§ **TASK DESCRIPTION**:
Copy out the data in full, keeping each line exactly as it reads.

Collection entries
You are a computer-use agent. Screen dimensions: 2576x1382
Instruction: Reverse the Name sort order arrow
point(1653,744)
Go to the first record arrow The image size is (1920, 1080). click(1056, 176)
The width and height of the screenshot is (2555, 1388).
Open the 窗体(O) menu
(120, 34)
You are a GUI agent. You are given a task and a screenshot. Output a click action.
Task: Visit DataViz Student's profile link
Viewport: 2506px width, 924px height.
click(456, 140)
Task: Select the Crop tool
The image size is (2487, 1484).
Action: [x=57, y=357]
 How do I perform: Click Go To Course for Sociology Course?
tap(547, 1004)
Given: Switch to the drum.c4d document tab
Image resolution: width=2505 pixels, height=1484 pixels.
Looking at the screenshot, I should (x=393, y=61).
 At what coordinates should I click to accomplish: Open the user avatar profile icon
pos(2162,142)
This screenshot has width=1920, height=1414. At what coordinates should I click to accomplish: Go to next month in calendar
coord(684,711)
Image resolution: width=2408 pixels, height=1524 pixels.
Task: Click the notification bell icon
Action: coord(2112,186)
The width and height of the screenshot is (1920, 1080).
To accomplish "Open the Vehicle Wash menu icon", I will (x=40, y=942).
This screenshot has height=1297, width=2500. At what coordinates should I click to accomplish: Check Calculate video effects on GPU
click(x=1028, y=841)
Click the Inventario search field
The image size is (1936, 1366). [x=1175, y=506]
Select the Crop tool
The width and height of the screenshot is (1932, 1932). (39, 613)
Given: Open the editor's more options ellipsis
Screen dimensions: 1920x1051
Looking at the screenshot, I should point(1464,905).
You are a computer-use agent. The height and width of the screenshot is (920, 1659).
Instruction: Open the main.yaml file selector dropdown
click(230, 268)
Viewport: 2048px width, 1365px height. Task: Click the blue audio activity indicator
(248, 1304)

§ **EXERCISE OUTPUT**:
You are a computer-use agent. Screen dimensions: 2576x1382
Instruction: Reverse the Name sort order arrow
point(1653,744)
Go to the first record arrow The image size is (1920, 1080). click(1056, 176)
The width and height of the screenshot is (2555, 1388).
Open the 窗体(O) menu
(120, 34)
You are a GUI agent. You are given a task and a screenshot. Output a click action.
Task: Visit DataViz Student's profile link
Viewport: 2506px width, 924px height.
click(456, 140)
Task: Select the Crop tool
The image size is (2487, 1484).
Action: [x=57, y=357]
 How do I perform: Click Go To Course for Sociology Course?
tap(547, 1004)
Given: Switch to the drum.c4d document tab
Image resolution: width=2505 pixels, height=1484 pixels.
Looking at the screenshot, I should (x=393, y=61).
 At what coordinates should I click to accomplish: Open the user avatar profile icon
pos(2162,142)
This screenshot has width=1920, height=1414. At what coordinates should I click to accomplish: Go to next month in calendar
coord(684,711)
Image resolution: width=2408 pixels, height=1524 pixels.
Task: Click the notification bell icon
Action: coord(2112,186)
The width and height of the screenshot is (1920, 1080).
To accomplish "Open the Vehicle Wash menu icon", I will (x=40, y=942).
This screenshot has height=1297, width=2500. At what coordinates should I click to accomplish: Check Calculate video effects on GPU
click(x=1028, y=841)
Click the Inventario search field
The image size is (1936, 1366). [x=1175, y=506]
Select the Crop tool
The width and height of the screenshot is (1932, 1932). (39, 613)
Given: Open the editor's more options ellipsis
Screen dimensions: 1920x1051
Looking at the screenshot, I should point(1464,905).
You are a computer-use agent. The height and width of the screenshot is (920, 1659).
Instruction: Open the main.yaml file selector dropdown
click(230, 268)
Viewport: 2048px width, 1365px height. Task: Click the blue audio activity indicator
(248, 1304)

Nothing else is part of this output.